B+ Under African Skies, Balboa, Thursday, 7:30. You can find plenty of political music documentaries, but few that examine both sides of a difficult controversy. This doc, which covers the making of Paul Simon’s hit album Graceland and the controversy over Simon’s breaking the South African cultural boycott of the time, is the exception. Structured around a friendly 2011 chat between Simon and Artists Against Apartheid Founder Dali Tambo, it asks whether it was right for Simon to have recorded music in South Africa when he did, and doesn’t come down with an easy answer. Despite a few brief scenes of jam sessions, it left me wishing they had included more concert footage; you seldom get to hear a song from beginning to end.
B+ Bridge On the River Kwai, Rafael, Sunday. The longer it’s been since you’ve seen David Lean’s World War II adventure, the better it gets in your memory. That’s because the brilliant story of an over-proud British POW whose actions become arguably treasonable (Alec Guinness) sticks in the mind. But to see the actual movie again is to be reminded that Guinness’ tale is just a subplot (the actor received third billing). The bulk of Kwai is a very well made but conventional action movie with some uncomfortably Hollywoodish elements. Remember the Burmese porters who all just happen to all be beautiful young women? Read my Blu-ray review. Part of the series, Alec Guinness at 100.
B Fantastic Mr. Fox, Balboa, Saturday, 10:00am. There’s a cartoon-like quality to a lot of Wes Anderson’s work, so it isn’t surprising that he would eventually try his hand at animation. Based on a story by Roald Dahl, Fantastic follows the adventures of a very sophisticated but not altogether competent fox (voiced by George Clooney) as he tries to outwit a farmer and keep his marriage together. Children and adults will find different reasons to enjoy this frantically-paced comic adventure.
A A Hard Day’s Night, New Parkway, Friday, 10:30. When United Artists agreed to finance a movie around a British rock group, they wanted something fast and cheap. After all, the band’s popularity was limited to England and Germany, and could likely die before the film got into theaters. We all know now that UA had nothing to worry about. The Beatles still have a following. And Richard Lester’s A Hard Day’s Night still burns with outrageous camerawork and editing, subversive humor, and a sense of joy in life and especially in rock and roll.

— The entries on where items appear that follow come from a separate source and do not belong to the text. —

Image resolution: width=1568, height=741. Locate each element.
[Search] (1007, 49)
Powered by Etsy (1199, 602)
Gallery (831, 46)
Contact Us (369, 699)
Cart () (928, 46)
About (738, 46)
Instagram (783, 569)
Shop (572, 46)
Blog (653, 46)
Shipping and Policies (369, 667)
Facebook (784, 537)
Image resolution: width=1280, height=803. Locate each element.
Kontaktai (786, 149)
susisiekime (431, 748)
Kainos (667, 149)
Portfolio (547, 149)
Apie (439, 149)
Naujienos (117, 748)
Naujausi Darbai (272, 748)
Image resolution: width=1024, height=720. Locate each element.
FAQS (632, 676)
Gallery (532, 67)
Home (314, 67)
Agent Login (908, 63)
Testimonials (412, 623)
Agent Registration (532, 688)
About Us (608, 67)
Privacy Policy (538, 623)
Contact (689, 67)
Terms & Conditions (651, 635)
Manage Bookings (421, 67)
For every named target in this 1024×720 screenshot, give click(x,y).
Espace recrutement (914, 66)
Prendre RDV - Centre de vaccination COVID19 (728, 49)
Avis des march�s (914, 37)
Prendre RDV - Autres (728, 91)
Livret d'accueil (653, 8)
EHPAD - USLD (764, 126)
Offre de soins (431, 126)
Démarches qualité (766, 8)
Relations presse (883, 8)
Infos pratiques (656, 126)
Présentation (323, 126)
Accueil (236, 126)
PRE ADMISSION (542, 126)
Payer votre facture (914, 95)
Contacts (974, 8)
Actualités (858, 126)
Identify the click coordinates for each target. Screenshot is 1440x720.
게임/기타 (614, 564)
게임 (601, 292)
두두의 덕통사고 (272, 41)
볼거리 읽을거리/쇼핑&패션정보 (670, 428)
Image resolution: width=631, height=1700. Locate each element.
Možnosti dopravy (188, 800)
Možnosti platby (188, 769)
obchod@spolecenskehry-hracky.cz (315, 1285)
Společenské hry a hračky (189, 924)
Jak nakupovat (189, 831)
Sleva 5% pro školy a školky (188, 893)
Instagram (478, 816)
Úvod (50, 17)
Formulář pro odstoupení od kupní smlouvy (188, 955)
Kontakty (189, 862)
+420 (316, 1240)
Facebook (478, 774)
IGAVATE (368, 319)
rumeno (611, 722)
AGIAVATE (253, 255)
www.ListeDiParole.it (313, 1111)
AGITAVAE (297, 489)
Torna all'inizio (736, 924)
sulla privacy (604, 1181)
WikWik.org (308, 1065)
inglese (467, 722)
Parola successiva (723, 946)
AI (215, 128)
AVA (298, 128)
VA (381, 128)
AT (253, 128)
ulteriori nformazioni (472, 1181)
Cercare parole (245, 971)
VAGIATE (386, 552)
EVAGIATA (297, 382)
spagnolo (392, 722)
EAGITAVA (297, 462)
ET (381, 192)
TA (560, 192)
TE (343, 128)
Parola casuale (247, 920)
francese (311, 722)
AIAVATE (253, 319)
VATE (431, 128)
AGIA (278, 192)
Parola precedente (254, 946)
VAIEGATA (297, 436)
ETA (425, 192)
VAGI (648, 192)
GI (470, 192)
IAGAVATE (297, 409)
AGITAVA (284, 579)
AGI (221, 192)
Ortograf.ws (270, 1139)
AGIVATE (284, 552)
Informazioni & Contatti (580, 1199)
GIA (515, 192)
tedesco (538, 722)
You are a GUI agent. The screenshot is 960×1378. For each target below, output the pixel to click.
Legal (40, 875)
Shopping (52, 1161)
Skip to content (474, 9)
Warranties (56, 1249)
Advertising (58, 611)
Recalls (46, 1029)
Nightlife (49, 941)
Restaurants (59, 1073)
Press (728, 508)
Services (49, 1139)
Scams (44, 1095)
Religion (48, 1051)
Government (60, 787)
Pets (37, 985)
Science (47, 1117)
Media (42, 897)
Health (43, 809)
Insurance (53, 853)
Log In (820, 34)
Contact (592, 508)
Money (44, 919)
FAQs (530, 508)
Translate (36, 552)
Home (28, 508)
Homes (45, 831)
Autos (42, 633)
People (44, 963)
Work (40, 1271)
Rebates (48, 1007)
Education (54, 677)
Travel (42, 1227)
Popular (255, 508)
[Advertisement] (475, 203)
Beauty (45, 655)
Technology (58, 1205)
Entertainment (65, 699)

A Chinatown, UA Berkeley, Thursday, 9:00. Roman Polanski may be a rapist, but you can’t deny his talent as a filmmaker (which doesn’t excuse his actions as a human being). And that talent was never better than when he made this neo-noir tale of intrigue and double-crosses set in Los Angeles in the 1930s. Writer Robert Towne fictionalized an actual scandal involving southern California water rights, mixed in a few personal scandals, and handed the whole story over to Polanski, who turned the script into the perfect LA period piece.
A+ Paths of Glory, Pacific Film Archive, Saturday, 6:30. It’s not enough to show that war is hell. A great war movie should also show that poor men go through that hell for the benefit of richer, more powerful men. Perhaps that’s why World War I, so obviously pointless, has inspired more great films than any other war. Stanley Kubrick’s addition to the cannon is one of the best. When an impossible mission inevitably fails, the officers who planned it arrange for three enlisted men to be tried for cowardice, convicted, and executed–it’s easier than admitting their mistake. Kirk Douglas–in the first performance by a major star in a Kubrick film–plays the honorable officer who tilts at the windmills of corrupted military justice. Another part of the series Eyes Wide: The Films of Stanley Kubrick.